After I had an episode with four JW's at my house, they never returned. In a very polite conversation, I led them in this way:
ME: Do you agree that the Bible says that God is love?
THEM: Yes. Sure
ME: So, in order for God to be love, there must be someone for Him to love?
THEM: Uh, okay. Sounds right.
ME: So, if Jesus Christ is not God who existed with the Father from always, then who did God love when He was alone? If there was a time that God did not exist as a Trinity, then how could He be love with no one to love?
ONE OF THEM: Gosh, I never thought of it like that.
CULT LEADER: It's been nice talking with you, but we have to go.
Never saw them again, even though I invited them back.
It's pretty hard to argue with such reasoning. Even if one made the claim that God became "Love" after He made creatures for himself to love, then how is He also the God in Whom "change" is not possible, which is also a teaching of the Bible. The phrase that we often here in our Liturgical prayer, ... "Thou art ever-existing and eternally the same..." is directly derived from Biblical teaching. God, therefore, does not undergo "development", regardless of what LDS people choose to believe about the Father, Who at one time, according to them, was no different than we are now, and that he grew from being a simple human to become the "god" that He is today, and that we also are undergoing that same evolution, so that we too will become "gods", just as He is. Such ideas are completely alien to what was ever believed in Judaism, or in Christendom.

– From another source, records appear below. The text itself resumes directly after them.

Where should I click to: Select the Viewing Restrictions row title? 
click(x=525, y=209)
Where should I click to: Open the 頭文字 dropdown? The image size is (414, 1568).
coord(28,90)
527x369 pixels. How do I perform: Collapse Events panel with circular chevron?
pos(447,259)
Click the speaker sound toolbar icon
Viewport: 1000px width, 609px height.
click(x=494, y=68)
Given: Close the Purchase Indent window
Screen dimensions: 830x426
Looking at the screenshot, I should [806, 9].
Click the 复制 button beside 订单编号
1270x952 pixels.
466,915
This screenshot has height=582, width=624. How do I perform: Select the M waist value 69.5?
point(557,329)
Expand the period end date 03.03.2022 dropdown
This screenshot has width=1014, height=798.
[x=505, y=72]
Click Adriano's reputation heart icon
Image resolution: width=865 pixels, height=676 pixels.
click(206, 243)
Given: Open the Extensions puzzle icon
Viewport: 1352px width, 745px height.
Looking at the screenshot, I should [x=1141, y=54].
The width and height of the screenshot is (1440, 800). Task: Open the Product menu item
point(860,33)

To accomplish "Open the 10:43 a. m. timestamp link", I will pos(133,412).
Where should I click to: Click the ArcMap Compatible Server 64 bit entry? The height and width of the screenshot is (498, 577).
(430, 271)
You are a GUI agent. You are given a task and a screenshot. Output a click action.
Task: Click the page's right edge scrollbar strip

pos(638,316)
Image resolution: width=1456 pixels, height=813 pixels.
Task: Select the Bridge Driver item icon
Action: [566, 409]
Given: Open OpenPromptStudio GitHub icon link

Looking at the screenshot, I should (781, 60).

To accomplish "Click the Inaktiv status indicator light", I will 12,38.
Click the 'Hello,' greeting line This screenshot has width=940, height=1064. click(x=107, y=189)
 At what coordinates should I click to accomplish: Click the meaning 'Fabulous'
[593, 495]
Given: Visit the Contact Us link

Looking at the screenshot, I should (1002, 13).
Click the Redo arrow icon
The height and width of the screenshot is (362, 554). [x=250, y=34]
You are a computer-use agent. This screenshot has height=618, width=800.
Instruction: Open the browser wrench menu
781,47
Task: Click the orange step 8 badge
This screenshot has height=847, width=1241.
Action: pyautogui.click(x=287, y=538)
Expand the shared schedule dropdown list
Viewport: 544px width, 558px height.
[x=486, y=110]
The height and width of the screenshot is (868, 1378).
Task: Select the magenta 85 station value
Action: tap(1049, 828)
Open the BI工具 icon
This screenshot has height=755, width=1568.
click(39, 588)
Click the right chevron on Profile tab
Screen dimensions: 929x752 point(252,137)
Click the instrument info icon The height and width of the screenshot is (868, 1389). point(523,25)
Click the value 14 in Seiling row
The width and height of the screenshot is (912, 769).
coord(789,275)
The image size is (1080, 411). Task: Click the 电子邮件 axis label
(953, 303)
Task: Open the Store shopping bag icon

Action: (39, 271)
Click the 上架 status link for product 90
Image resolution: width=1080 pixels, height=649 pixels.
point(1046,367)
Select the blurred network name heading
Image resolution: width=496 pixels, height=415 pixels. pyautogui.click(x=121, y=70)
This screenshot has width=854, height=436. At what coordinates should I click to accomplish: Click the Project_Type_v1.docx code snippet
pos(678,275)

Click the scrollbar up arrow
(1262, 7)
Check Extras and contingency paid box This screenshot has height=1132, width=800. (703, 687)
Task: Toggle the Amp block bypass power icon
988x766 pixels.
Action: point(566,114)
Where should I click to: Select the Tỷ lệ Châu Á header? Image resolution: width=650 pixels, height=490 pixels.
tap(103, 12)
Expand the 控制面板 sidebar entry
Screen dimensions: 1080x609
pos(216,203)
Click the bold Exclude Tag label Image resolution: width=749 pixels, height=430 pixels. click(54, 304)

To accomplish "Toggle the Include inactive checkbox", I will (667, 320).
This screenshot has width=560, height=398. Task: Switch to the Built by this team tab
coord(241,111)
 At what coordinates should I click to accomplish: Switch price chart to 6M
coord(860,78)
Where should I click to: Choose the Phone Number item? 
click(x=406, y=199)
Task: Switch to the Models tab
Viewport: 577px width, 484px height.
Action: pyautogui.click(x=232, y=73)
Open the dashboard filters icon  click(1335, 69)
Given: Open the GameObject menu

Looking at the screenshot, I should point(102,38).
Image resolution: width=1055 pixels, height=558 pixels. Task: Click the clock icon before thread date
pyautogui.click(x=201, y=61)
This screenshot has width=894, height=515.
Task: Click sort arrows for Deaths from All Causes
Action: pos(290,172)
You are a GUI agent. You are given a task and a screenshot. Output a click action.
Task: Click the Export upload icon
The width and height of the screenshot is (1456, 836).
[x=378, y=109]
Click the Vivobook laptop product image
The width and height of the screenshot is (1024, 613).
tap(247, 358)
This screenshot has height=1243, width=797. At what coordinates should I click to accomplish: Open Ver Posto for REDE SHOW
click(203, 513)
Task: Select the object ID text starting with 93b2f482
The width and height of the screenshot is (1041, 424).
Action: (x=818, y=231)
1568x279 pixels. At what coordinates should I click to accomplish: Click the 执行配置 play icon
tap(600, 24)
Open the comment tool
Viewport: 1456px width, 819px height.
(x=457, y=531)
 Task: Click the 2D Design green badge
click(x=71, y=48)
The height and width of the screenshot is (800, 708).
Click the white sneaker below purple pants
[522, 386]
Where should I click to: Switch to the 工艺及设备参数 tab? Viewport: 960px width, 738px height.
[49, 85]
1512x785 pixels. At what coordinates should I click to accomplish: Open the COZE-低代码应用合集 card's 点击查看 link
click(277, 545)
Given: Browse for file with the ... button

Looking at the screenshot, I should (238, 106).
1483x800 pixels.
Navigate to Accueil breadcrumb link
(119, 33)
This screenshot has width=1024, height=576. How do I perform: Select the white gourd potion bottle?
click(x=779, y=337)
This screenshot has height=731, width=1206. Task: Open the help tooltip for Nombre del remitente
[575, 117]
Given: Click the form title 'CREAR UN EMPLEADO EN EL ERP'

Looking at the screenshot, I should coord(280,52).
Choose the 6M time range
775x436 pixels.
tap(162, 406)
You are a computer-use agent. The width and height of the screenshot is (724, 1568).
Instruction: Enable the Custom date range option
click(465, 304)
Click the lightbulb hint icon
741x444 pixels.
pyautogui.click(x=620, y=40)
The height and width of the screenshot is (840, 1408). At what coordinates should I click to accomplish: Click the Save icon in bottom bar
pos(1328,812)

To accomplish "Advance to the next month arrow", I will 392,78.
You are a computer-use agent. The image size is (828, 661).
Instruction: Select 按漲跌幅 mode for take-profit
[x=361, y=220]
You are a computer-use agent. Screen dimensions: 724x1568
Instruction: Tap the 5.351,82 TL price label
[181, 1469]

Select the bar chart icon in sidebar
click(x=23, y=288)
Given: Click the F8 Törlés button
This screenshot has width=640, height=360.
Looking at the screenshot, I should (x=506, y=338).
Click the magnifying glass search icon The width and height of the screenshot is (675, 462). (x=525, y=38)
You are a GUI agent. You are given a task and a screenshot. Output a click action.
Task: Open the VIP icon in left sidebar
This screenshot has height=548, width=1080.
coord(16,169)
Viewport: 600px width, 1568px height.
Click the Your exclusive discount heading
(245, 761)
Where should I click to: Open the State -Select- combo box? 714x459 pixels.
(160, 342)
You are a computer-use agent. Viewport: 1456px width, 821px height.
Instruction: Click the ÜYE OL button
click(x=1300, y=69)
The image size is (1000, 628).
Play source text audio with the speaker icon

And the idea that the "Logos" of God, Who is in fact the "intellect" of God is not an Eternal part, or aspect of God, but rather, merely the first created being and not Himself God... well, all we can say about that is that it just goes to show how effective pride (being attributed to the Father) and fear of God the Father's pride (which the Father does not have, except in
their imaginations) gets in the way of understanding and sound reasoning. Their fear is that by considering Christ to be one in Divinity with the Father, that the worship of the Father is being diminished by what they believe to be an idolatrous relationship with the Son. Whereas, in fact, the very Bible in which they boast tells everyone clearly that worshipping the Son, Who is the "express image of the Father" (Col 1:15) is how the Father is best worshipped. Projecting our own passions into God is what the serpent convince Eve and then Adam to do, was it not? Did the devil not trick them by suggesting to them that "God does not want you to eat this because He knows you'll become like Him"? Does this sort of selfishness; this sort of sin, exist within God? No, of course not. The Father loves the Son, and gives everything to Him, even all the glory, honor and worship due to the only God, Who is three: Father, Logos (Son), and Spirit.